[DATASET Boundary: Start]

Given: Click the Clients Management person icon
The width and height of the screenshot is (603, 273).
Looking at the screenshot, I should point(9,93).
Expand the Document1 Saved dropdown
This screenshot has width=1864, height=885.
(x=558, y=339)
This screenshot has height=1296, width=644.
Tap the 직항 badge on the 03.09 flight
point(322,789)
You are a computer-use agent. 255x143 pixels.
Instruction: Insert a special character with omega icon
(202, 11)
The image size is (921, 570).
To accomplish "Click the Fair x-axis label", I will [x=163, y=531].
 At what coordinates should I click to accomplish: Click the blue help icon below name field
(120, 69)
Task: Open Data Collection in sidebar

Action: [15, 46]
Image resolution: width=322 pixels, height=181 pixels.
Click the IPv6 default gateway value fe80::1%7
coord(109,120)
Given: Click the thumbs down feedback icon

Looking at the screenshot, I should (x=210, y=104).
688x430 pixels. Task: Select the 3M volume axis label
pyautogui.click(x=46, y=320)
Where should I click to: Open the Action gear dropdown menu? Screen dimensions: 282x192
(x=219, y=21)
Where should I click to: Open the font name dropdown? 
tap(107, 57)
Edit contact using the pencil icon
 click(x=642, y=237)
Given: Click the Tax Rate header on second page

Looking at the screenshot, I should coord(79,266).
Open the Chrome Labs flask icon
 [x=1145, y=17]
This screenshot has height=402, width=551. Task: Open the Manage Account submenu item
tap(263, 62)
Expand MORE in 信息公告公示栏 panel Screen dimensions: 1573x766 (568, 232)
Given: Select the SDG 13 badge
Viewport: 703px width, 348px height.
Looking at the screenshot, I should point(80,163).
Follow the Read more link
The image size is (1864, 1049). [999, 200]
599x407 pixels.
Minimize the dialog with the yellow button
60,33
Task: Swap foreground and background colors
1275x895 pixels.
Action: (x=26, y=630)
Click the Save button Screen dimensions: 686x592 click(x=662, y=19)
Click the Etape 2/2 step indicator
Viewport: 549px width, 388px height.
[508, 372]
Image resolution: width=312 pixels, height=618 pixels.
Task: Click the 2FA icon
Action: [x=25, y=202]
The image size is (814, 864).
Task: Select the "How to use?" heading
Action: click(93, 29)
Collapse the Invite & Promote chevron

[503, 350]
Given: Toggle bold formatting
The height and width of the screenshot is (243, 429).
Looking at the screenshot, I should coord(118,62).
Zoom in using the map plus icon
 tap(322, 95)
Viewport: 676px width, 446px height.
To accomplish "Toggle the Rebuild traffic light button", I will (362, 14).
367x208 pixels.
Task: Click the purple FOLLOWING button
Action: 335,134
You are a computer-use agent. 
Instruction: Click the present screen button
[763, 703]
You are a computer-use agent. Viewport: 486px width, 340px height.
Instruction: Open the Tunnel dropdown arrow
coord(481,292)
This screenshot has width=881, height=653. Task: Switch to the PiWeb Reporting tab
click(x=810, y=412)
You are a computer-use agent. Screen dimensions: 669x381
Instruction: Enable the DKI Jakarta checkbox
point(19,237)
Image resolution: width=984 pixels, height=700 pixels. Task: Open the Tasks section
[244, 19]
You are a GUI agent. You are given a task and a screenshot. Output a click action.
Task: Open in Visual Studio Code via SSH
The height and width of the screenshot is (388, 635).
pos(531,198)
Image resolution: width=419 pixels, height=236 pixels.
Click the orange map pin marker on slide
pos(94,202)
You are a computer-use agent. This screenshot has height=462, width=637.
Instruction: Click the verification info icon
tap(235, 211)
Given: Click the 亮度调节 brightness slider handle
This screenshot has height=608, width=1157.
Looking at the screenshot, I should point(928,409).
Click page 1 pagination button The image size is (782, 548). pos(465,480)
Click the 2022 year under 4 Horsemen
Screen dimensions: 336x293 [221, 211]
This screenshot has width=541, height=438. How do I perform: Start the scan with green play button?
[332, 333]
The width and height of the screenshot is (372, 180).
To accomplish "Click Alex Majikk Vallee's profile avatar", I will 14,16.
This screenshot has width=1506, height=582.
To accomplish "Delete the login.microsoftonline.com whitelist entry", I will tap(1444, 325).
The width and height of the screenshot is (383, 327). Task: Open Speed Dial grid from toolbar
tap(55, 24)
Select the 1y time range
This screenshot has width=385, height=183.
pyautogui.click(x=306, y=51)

[DATASET Boundary: End]

EXERCISE DIRECTIONS: Search the records for the word "Expand". Copy each line where it appears.

WRITTEN ANSWER:
Expand the Document1 Saved dropdown
Expand MORE in 信息公告公示栏 panel Screen dimensions: 1573x766 (568, 232)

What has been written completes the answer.